Filter the entries below, keeping only lines with the word "screenshot".
[[ AVAILABLE DATA, beginning ]]
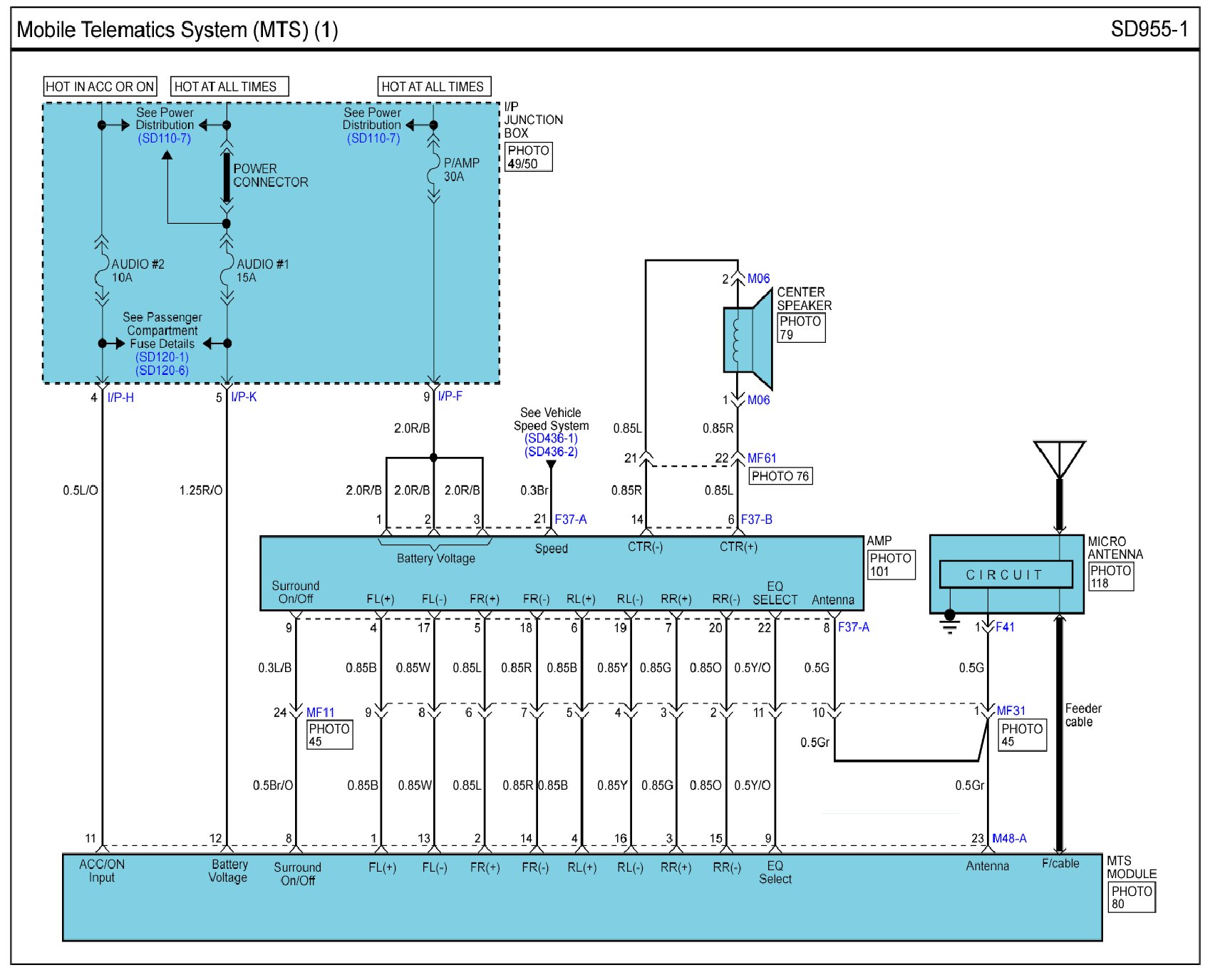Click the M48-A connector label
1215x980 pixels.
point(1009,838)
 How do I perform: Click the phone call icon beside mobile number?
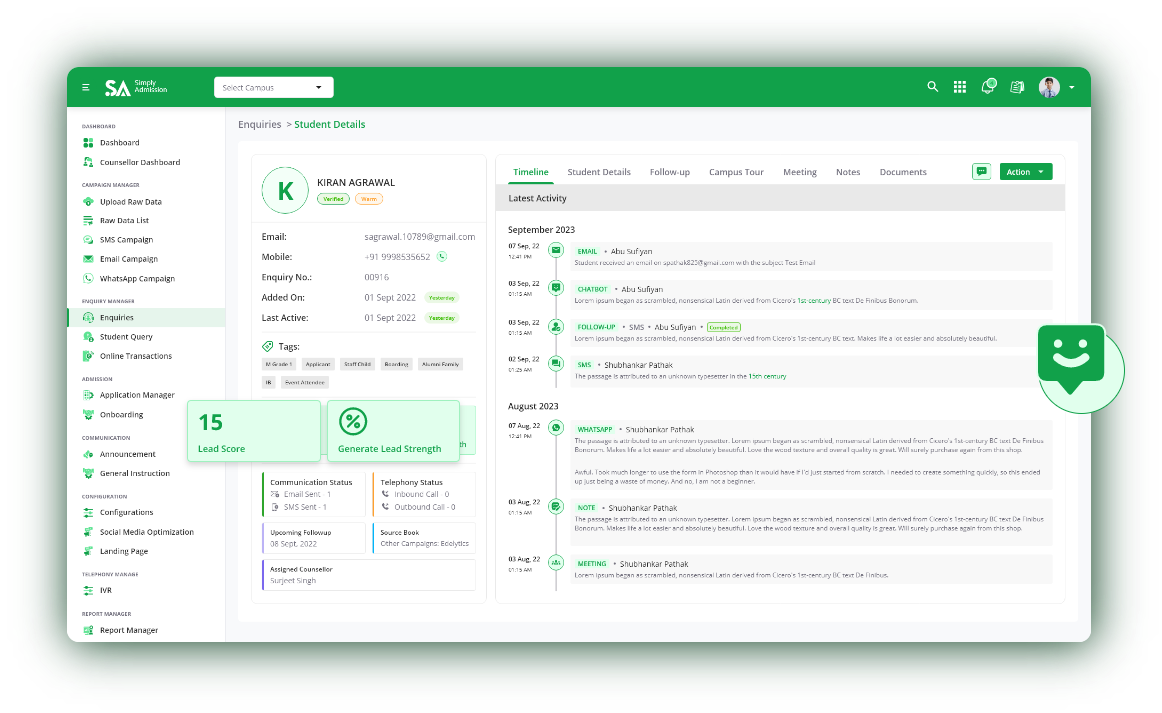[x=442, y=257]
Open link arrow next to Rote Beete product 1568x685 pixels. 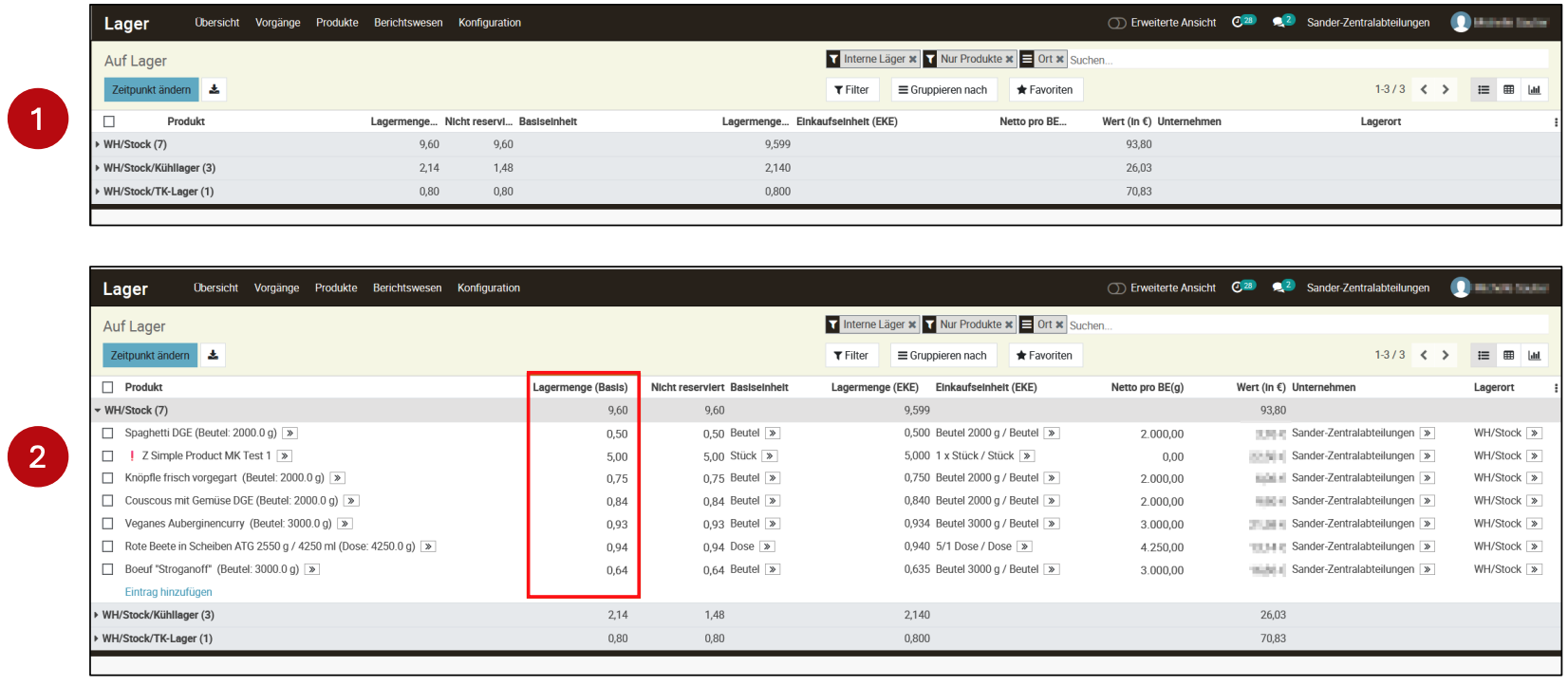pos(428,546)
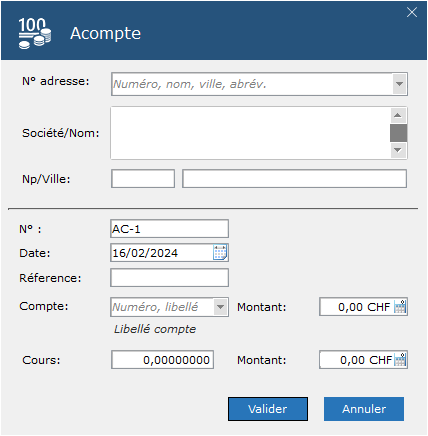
[[ AVAILABLE DATA, end ]]
[[ AVAILABLE DATA, beginning ]]
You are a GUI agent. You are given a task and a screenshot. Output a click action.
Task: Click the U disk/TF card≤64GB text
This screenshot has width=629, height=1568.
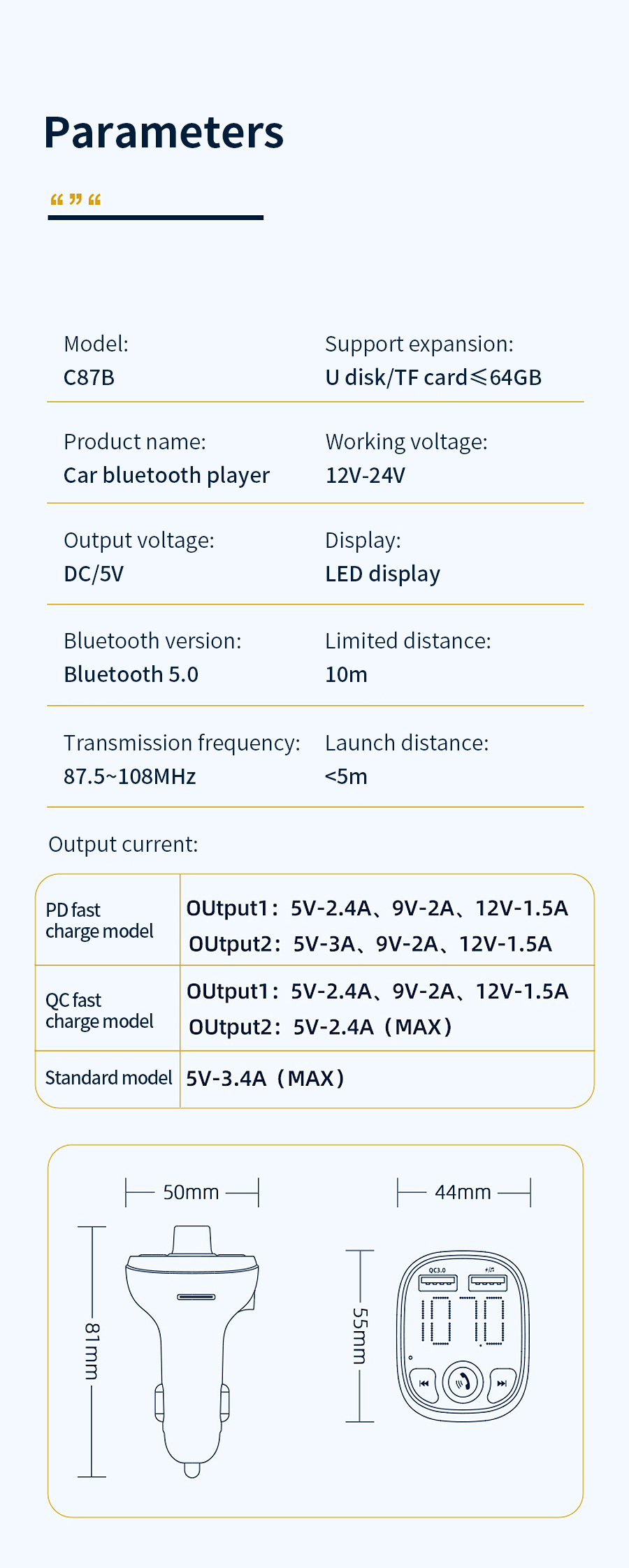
[[ AVAILABLE DATA, end ]]
* **WRITTEN RESPONSE**:
You are a GUI agent. You are given a task and a screenshot. Output a click action.
This screenshot has width=629, height=1568.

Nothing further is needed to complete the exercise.